ActiveRecord Transactions are protective blocks where sequence of active record queries are only permanent if they can all succeed as one atomic action.

Getting Started with Active Record Transactions

Active Record Transactions can be applied to Model classes as well as Model instances, the objects within the transaction block need not all be instances of same class. This is because transactions are per-database connection, not per-model. For example:

User.transaction do
  account.save!
  profile.save!
  print "All saves success, returning 1"
  return 1
end
rescue_from ActiveRecord::RecordInvalid do |exception|
  print "Exception thrown, transaction rolledback"
  render_error "failure", exception.record.errors.full_messages.to_sentence
end

Using save with a bang ensures that transaction will be automatically rolled back when the exception is thrown and after the rollback, control goes to the rescue block for the exception. Make sure you rescue the exceptions thrown from the save! in Transaction Block.

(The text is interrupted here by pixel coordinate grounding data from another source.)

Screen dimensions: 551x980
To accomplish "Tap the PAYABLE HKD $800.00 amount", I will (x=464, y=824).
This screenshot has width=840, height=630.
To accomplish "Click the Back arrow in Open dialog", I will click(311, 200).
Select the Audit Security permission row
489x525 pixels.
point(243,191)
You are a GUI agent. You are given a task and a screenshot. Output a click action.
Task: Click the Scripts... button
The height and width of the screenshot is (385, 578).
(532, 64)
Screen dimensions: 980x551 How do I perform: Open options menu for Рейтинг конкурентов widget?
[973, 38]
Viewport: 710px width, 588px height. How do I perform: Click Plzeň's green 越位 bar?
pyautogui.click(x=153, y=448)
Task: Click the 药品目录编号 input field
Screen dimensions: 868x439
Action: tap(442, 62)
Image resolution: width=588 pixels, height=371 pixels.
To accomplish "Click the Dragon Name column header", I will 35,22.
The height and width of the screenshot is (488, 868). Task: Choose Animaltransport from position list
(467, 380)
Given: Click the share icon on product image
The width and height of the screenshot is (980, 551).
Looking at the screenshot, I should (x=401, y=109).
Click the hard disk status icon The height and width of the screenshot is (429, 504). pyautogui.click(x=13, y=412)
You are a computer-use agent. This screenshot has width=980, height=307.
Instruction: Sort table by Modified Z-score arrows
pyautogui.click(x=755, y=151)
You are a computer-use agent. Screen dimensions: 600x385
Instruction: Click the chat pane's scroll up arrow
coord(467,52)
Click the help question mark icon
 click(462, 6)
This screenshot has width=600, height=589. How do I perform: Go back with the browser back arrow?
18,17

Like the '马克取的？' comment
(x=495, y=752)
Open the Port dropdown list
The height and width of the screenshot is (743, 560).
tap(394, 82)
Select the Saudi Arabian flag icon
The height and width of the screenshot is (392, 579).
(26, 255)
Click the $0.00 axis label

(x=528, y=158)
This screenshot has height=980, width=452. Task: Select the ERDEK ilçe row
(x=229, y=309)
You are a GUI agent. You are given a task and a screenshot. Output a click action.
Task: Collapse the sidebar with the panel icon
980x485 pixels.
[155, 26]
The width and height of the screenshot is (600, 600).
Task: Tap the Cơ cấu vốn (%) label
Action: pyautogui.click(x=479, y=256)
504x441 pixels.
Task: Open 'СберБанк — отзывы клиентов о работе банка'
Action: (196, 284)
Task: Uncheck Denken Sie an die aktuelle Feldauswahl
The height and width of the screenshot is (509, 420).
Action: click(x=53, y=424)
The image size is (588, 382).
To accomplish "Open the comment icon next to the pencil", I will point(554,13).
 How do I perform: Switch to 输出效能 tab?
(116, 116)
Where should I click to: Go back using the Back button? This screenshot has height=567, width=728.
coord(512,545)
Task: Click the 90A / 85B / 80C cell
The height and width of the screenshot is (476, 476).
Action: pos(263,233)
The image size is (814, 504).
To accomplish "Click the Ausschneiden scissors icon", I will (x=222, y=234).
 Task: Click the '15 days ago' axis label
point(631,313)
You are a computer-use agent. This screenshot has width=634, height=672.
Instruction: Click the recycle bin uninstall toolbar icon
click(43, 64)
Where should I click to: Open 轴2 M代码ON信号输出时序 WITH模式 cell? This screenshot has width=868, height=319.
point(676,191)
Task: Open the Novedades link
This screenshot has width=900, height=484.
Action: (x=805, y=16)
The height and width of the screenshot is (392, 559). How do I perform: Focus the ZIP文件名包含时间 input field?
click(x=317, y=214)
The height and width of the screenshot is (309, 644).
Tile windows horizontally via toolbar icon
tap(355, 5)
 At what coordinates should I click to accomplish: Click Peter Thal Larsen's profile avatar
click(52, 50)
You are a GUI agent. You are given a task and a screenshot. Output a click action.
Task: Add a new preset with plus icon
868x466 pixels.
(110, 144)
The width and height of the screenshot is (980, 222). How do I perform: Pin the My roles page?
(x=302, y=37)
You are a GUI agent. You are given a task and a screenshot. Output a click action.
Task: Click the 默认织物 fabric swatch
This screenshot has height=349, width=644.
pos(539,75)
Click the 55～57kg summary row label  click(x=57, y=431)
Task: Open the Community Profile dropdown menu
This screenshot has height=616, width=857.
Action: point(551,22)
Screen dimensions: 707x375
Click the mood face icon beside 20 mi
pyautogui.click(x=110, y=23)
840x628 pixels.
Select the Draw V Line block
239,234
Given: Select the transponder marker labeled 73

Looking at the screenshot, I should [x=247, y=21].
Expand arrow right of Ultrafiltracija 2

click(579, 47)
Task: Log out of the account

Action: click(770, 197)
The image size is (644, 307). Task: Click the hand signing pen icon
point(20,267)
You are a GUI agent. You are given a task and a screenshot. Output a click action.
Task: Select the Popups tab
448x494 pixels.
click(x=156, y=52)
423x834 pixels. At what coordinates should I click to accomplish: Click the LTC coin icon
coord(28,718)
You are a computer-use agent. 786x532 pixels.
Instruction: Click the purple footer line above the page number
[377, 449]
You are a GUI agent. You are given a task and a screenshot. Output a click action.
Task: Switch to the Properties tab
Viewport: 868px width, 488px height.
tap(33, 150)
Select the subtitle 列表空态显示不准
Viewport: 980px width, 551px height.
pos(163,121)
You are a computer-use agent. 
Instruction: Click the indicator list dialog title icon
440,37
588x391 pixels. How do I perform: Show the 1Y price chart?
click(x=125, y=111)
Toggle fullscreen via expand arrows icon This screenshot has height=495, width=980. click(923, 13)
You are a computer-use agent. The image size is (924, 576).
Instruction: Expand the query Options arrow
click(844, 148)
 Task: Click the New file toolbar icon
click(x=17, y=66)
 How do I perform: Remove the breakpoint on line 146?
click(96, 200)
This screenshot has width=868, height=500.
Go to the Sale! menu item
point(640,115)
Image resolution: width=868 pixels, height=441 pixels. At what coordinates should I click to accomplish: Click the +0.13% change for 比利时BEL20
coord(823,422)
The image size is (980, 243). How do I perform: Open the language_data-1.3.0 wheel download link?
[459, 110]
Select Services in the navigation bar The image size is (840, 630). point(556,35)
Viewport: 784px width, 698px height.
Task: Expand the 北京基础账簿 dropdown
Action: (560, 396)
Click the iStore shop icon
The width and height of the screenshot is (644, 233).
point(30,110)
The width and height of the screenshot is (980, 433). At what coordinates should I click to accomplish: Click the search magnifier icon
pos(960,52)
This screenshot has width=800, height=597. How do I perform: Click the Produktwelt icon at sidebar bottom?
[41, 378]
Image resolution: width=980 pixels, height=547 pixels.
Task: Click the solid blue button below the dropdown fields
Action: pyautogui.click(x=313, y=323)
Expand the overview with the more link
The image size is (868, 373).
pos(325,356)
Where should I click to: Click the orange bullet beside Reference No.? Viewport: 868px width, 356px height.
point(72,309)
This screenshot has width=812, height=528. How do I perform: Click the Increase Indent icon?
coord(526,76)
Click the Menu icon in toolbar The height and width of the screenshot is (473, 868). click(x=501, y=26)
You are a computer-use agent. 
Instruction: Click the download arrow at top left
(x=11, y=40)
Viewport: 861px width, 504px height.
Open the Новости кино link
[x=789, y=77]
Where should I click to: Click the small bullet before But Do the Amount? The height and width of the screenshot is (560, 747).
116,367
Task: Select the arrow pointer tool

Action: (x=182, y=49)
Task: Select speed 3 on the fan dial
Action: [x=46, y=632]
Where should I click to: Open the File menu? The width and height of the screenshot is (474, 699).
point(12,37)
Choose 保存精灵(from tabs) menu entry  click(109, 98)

If you don’t want to use save!, you can manually raise raise ActiveRecord::Rollback when the save fails. You need not handle this exception. It will then rollback the transaction and take the control to the next statement after transaction block.

   User.transaction do
      if account.save && profile.save
        print "All saves success, returning 1"
        return 1
      else
        raise ActiveRecord::Rollback
      end
    end
    print "Transaction Rolled Back"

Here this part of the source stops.